In their active phase of the disease, both patients had skin manifestations, muscle weakness, abnormal electromyography, high ESR and CRP, and high anti-Ro positivity. Both had abnormal shaped capillaries, dilated loops, and haemorrhage in their capillaroscopy; both patients had good prognosis and response of their kidney function, muscle weakness, and laboratory tests after full treatment in their follow up. One patient had capillaroscopy follow-up, and all abnormalities were resolved in all 8 fingers under nailfold capillaroscopy.

Therefore, we found a low prevalence of GN in the pattern of mesangioproliferative GN in our DM patients in the early active phase of the disease, without any other cause or drug before being in this study. Also, in our excluded PM, ADM, AS, DM more than 12 months, and JDM groups, we did not find any GN.

Study limitations

The limitation of the study was that only patients with acute and active phase of the disease mostly without receiving any previous medications were included.
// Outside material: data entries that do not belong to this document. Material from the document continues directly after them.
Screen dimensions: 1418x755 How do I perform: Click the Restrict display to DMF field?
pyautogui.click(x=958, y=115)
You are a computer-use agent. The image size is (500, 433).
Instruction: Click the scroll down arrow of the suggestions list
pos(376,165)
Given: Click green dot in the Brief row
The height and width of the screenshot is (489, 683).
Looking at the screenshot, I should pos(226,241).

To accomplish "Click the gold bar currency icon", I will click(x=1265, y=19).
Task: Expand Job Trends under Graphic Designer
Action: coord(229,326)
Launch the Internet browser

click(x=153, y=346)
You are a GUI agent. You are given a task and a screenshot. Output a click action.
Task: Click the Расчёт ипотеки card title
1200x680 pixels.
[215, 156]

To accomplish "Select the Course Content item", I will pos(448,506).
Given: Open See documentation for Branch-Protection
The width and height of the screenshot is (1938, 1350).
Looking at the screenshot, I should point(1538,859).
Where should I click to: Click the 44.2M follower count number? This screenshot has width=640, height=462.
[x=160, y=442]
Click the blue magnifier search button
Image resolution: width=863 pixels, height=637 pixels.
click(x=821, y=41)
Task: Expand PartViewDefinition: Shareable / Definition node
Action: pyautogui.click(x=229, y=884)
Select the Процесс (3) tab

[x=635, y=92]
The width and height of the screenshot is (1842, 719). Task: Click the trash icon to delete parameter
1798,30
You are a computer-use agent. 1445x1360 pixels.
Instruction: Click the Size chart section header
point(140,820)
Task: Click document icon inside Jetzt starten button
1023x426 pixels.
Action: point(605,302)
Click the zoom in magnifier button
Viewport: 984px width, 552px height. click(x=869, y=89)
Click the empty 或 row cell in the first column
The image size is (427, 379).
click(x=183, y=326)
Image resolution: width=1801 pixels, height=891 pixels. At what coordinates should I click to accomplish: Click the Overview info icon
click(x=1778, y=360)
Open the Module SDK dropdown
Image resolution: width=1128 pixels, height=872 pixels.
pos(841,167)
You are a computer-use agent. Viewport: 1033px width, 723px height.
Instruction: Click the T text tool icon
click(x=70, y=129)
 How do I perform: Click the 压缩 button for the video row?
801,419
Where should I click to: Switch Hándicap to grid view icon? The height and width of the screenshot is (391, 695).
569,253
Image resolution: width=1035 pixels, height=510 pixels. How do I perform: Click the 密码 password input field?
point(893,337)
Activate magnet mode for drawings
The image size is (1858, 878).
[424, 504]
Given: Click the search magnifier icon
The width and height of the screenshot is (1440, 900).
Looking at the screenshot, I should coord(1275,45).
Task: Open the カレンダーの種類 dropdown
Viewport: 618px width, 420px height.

Also, they had a low number of cardiovascular risk factors, so maybe it was the result of a lack of AKI or CRF in this study; further studies in their follow-up and inclusion of higher numbers of patients would be helpful.

Conclusions

A rare extra-muscular manifestation of active dermatomyositis is GN and proteinuria mostly in the form of mesangioproliferative GN. This presentation of dermatomyositis is usually responsive to aggressive immunosuppressive treatments and has good early prognosis.

Although we found that kidney involvement was rare in patients with DM, it can be a manifestation of the active phase of the disease in the mesangioproliferative type of GN and should be considered as a manifestation also of the inflammatory phase of this disease. Full immunosuppressive treatment showed early recovery in these patients.